Seasons are a big deal to us mothers. I remember, when a change of season came when our children were young, how I dreaded all the work getting out the next season’s clothes and putting away the clothes from the last season. I remember one time my surprise at having so many red hand-me-downs that I washed an entire load of just reds. When I think of refugee mothers with nothing to keep their babies warm, I am ashamed that I had so much that I thought it a burden.
Now that those days are past, I’d love to be in the midst of those chores again–touching the little sweaters and overalls and dresses, folding them, putting them on the little hangers. Life is like that. It’s hard to appreciate the joy of what you have when responsibility is staring at you every day.
The daffodils have poked some short stems up in our yard; and, when we had our little winter snow a few days ago, I noticed tiny green leaves beneath the stubble of last year’s vines.
In late summer giant blooms burst forth from our old-fashioned hibiscus.
In winter its dried stalks stand six and seven feet tall. Snow clung to their tops on that recent Saturday when God gave us our thin snowy blanket.
Those dried stalks look dead, but the hibiscus is alive beneath the ground. Every spring thick green shoots pop up. I chop the dried stalks down then, and by summer’s end the green shoots are six or seven feet tall again.
God is kind to give us seasons. Each one is so very good. In the short term, we enjoy fall outings to the apple orchard, hot chocolate on winter nights, spring walks through the woods, and summer fun in a fountain. In the long term, we experience the seasons of our childhoods, our early years of marriage, our children as babies, our children growing up, our elderly parents, our grandchildren.
In the short term, we mothers serve our families through the seasons of the year and in the long term through the seasons of their lives and ours.
Bravo, Mama. You are being faithful through your seasons.
I searched for the word season in the Bible. I never thought of this passage as pertaining to homeschooling mothers, but read it carefully. Though Paul wrote it to his faithful son in the faith Timothy, I think you can find application in your life as you teach your children and and as you mother them.
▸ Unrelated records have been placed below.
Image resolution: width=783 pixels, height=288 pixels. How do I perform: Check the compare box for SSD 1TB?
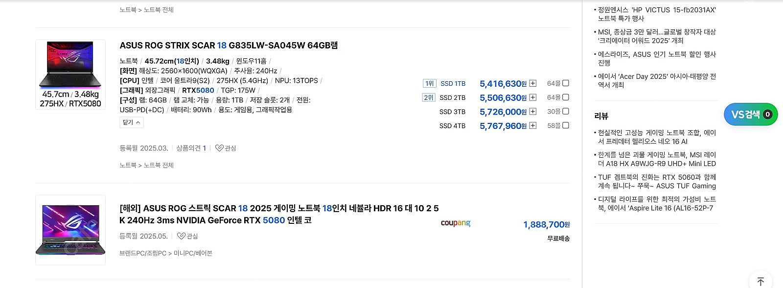click(566, 83)
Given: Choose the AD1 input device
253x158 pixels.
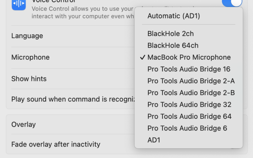Looking at the screenshot, I should [154, 140].
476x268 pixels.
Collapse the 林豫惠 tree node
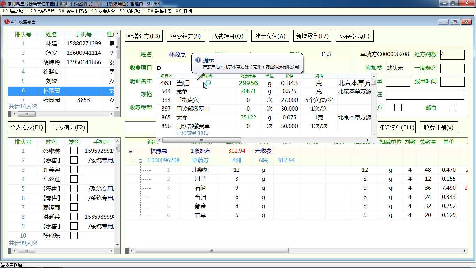[131, 151]
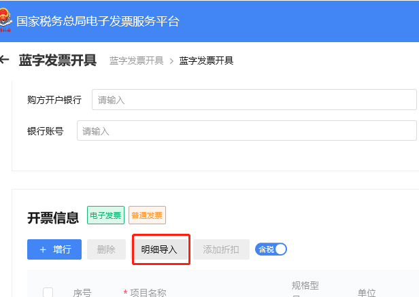Open first 蓝字发票开具 breadcrumb link
Image resolution: width=419 pixels, height=297 pixels.
[x=136, y=61]
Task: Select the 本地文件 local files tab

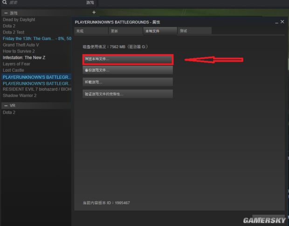Action: (160, 31)
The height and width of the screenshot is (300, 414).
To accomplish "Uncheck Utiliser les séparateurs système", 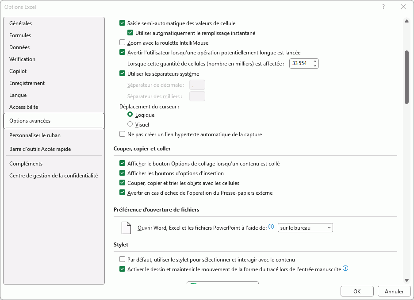I will point(123,74).
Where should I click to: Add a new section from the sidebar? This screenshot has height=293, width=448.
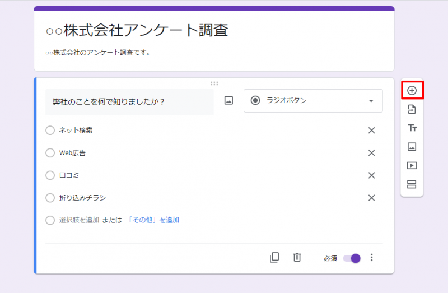tap(412, 184)

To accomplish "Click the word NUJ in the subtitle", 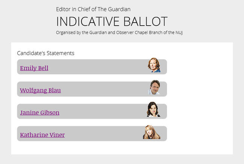I will tap(178, 32).
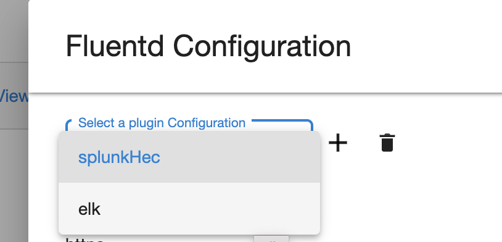Click the Fluentd Configuration dialog title
This screenshot has height=242, width=502.
[x=208, y=47]
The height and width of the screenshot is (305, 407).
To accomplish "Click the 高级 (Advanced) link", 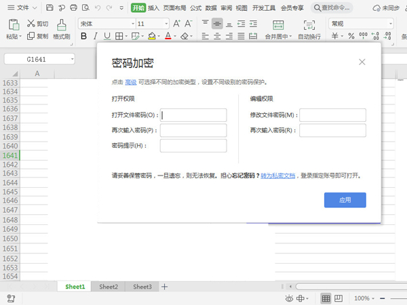I will click(x=130, y=82).
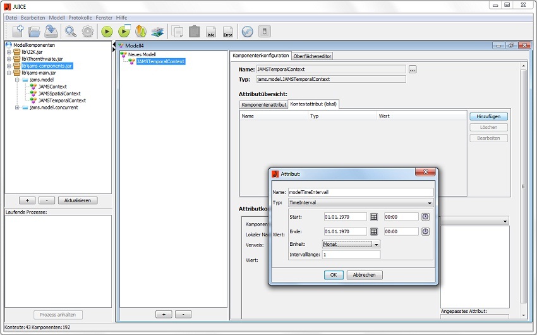This screenshot has width=537, height=335.
Task: Expand the lib\J2K.jar tree node
Action: (9, 52)
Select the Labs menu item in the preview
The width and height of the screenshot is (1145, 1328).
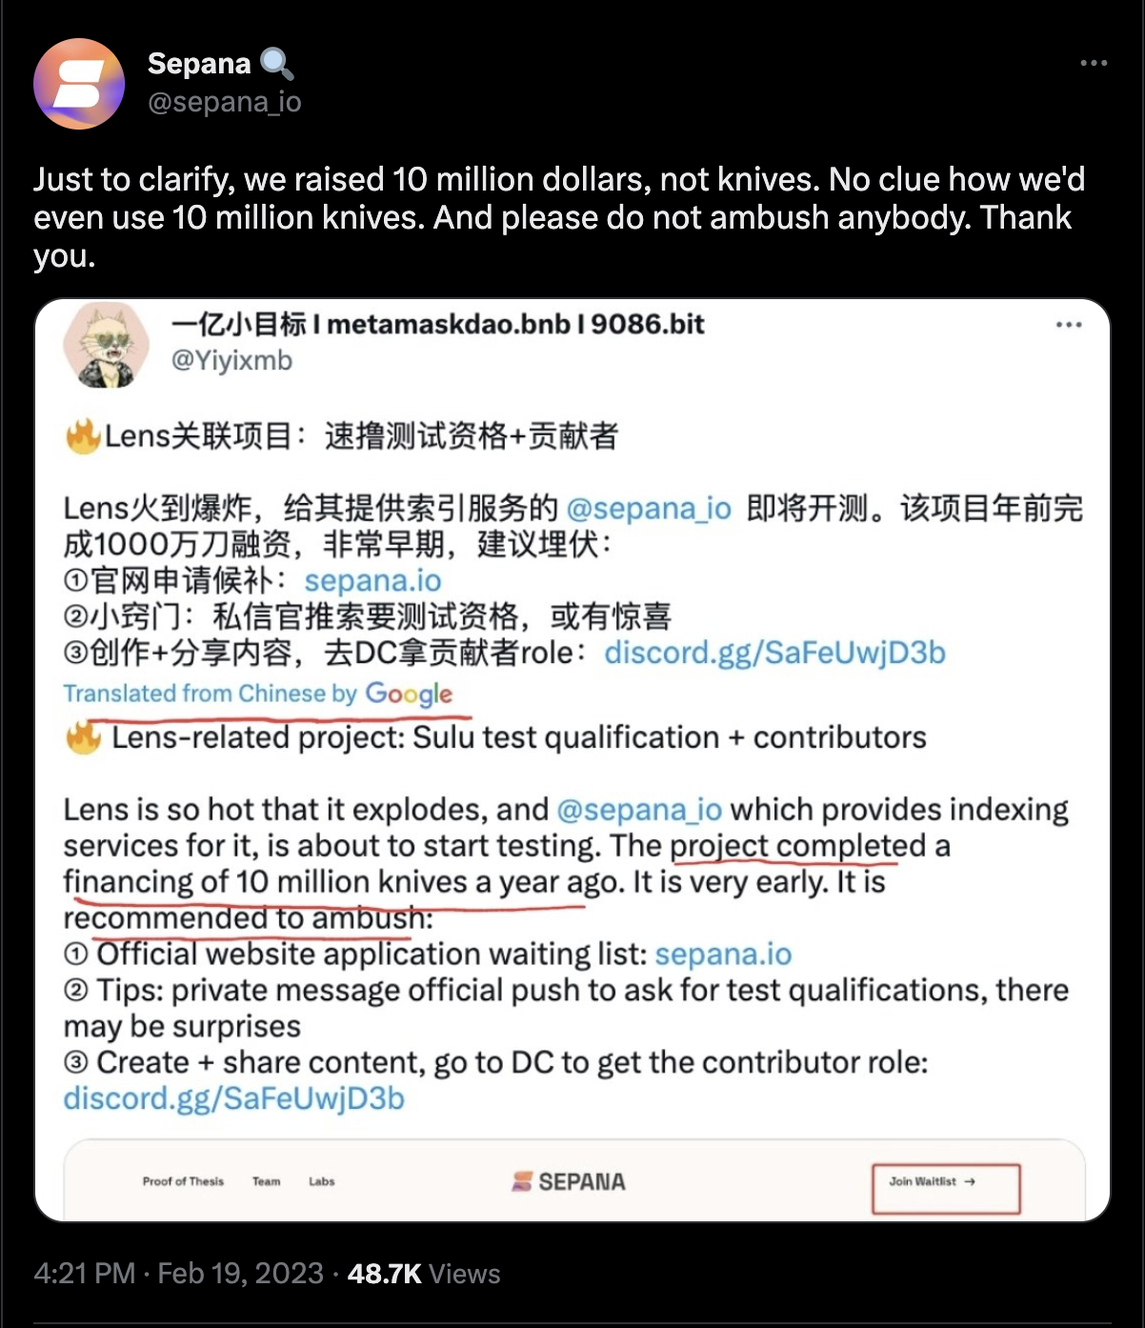322,1181
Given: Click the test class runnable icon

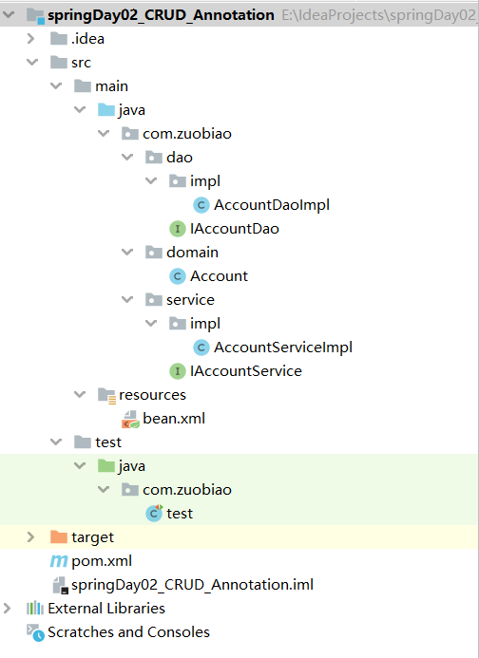Looking at the screenshot, I should tap(154, 514).
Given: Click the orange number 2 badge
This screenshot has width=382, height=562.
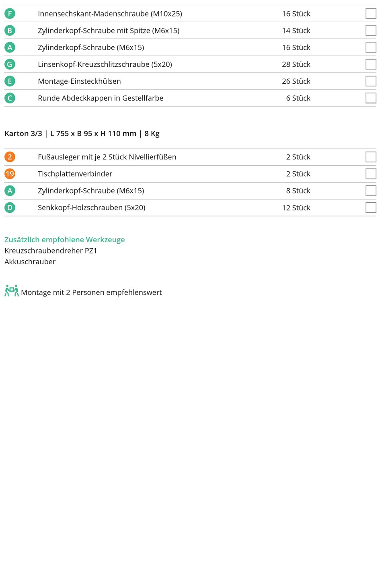Looking at the screenshot, I should (x=10, y=157).
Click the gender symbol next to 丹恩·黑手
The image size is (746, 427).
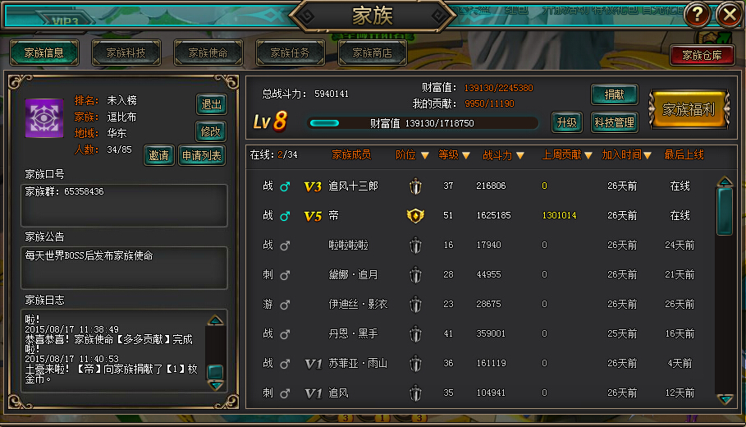pos(285,334)
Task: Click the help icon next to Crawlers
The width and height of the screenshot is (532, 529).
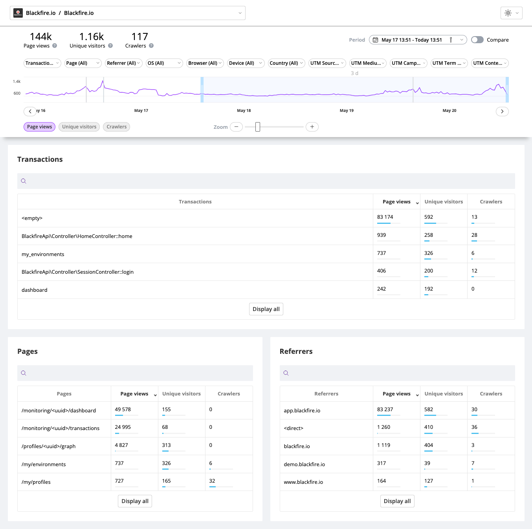Action: coord(151,46)
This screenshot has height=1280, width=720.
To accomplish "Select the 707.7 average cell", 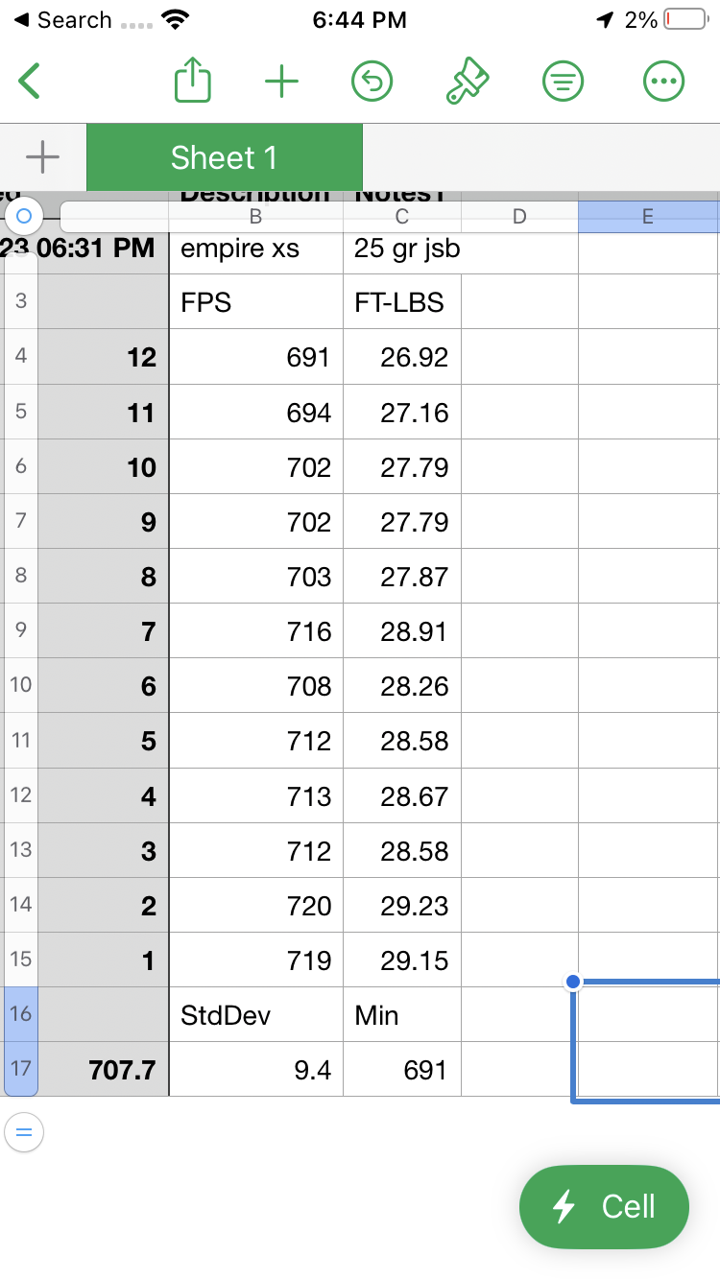I will (104, 1069).
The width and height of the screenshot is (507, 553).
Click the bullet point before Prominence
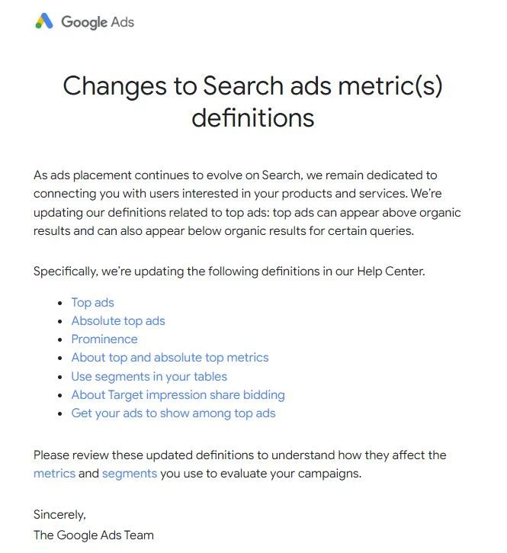click(x=61, y=340)
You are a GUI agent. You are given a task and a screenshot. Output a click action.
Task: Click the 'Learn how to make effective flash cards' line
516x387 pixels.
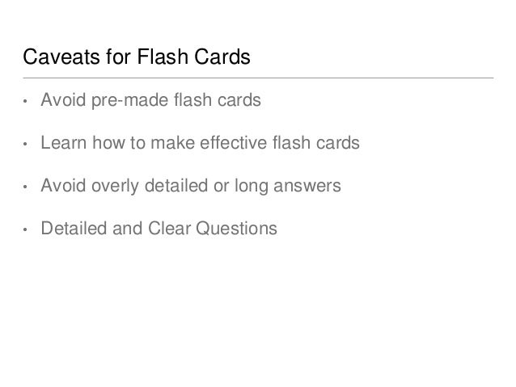click(200, 143)
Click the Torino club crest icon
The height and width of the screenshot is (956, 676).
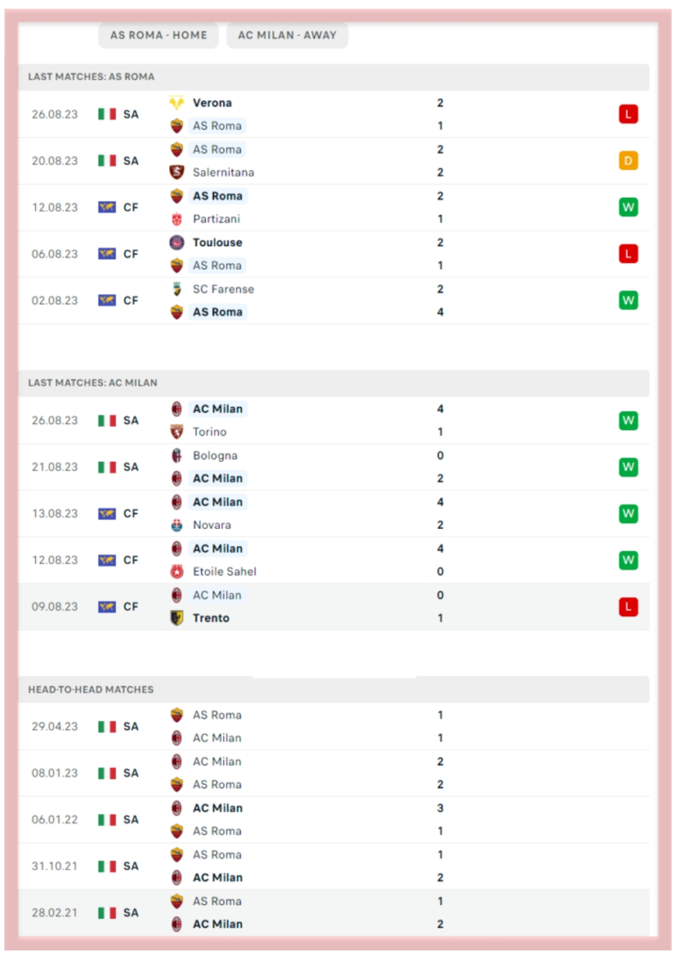tap(177, 432)
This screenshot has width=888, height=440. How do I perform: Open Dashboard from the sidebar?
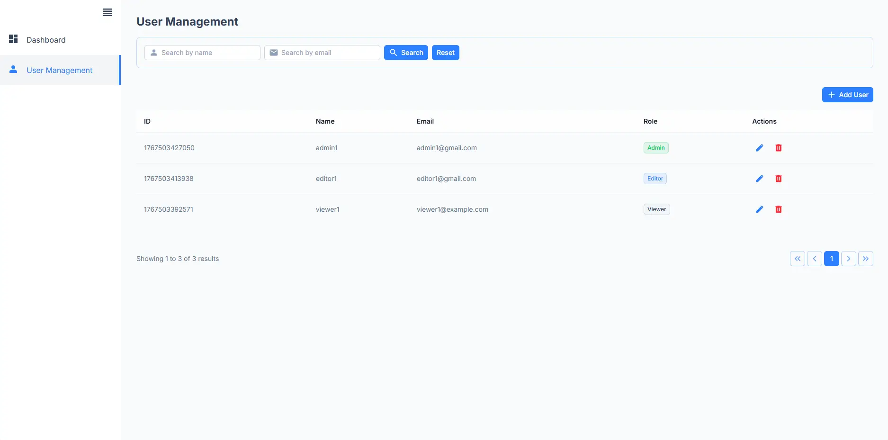point(46,40)
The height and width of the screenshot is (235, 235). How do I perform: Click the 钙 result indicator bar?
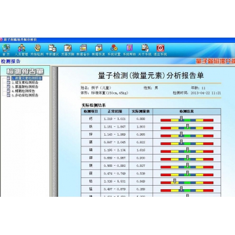tap(187, 119)
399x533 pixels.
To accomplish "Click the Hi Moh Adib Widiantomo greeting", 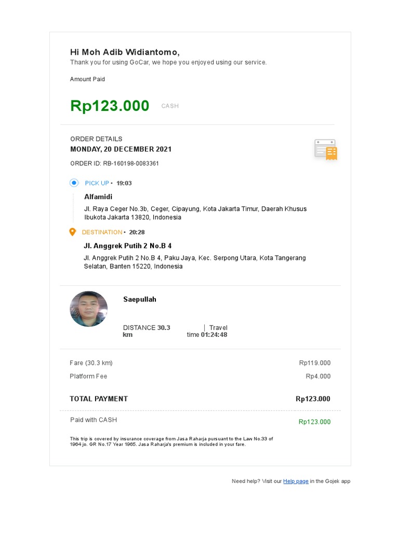I will [x=125, y=52].
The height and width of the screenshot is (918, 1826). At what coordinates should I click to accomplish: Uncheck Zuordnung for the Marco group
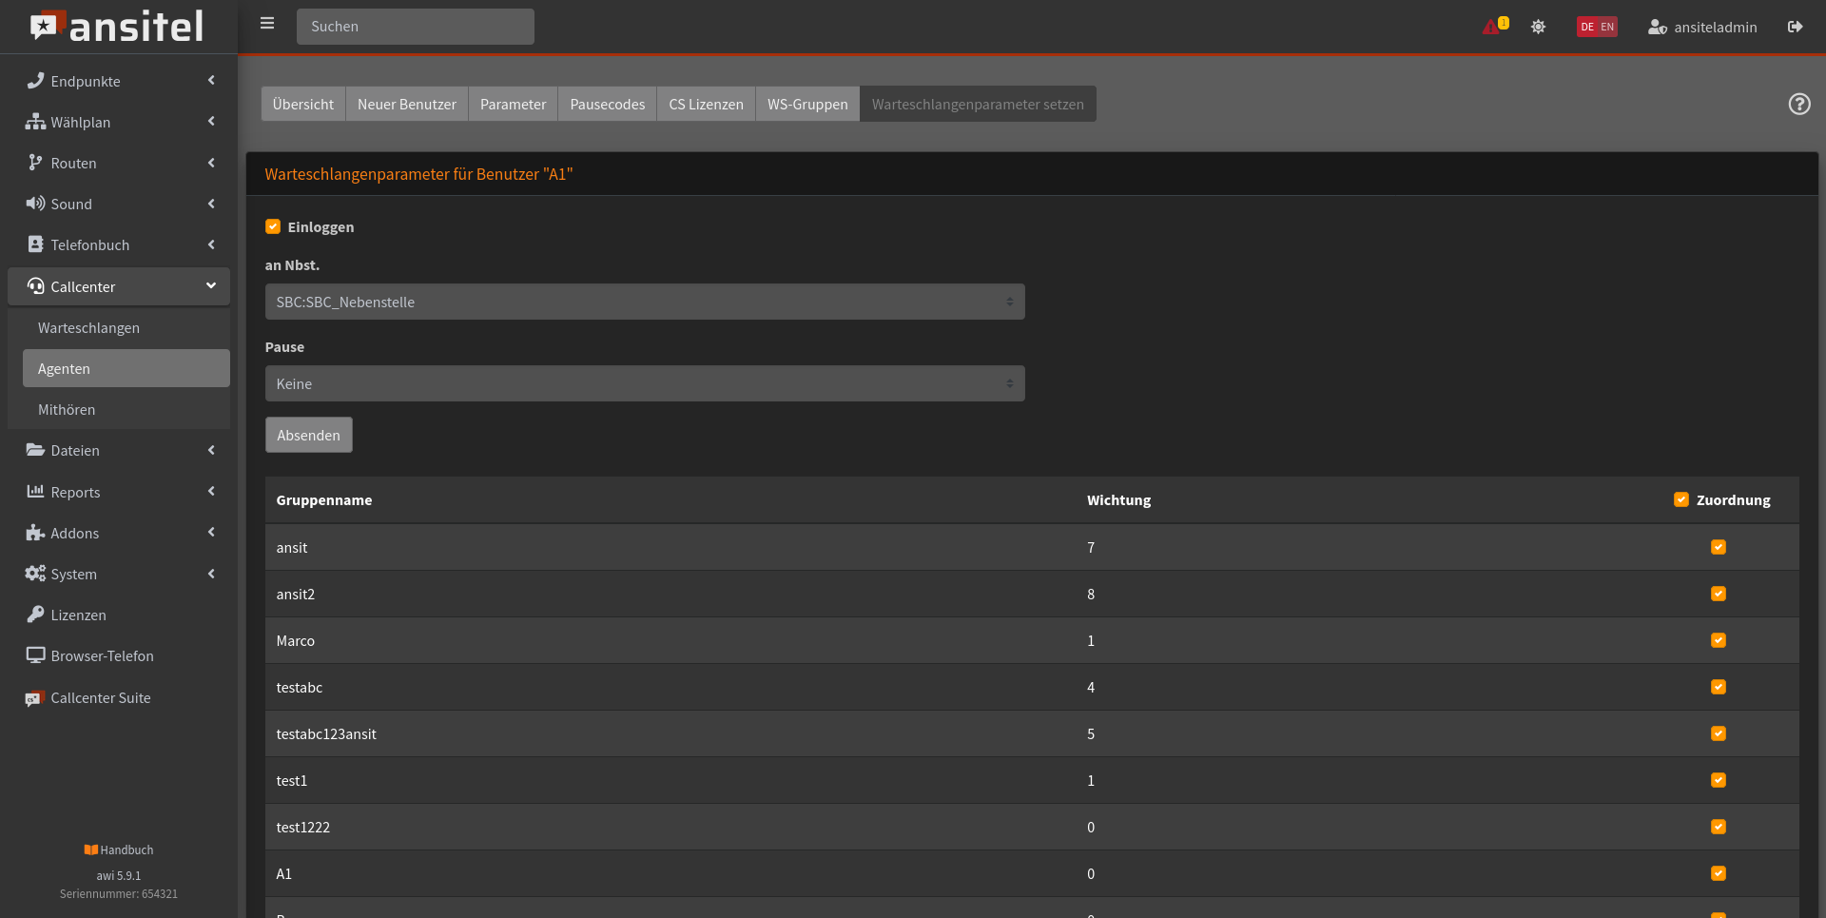(1718, 640)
I solemnly charge you in the presence of God
and of Christ Jesus, who is to judge the living and the dead,
and by His appearing and His kingdom:
preach the word; be ready in season and out of season;
reprove, rebuke, exhort, with great patience and instruction.
2 Timothy 4:1-2
In the midst of all your loving mothering, sometimes there is need for reproving, rebuking, and exhorting–but always with great patience.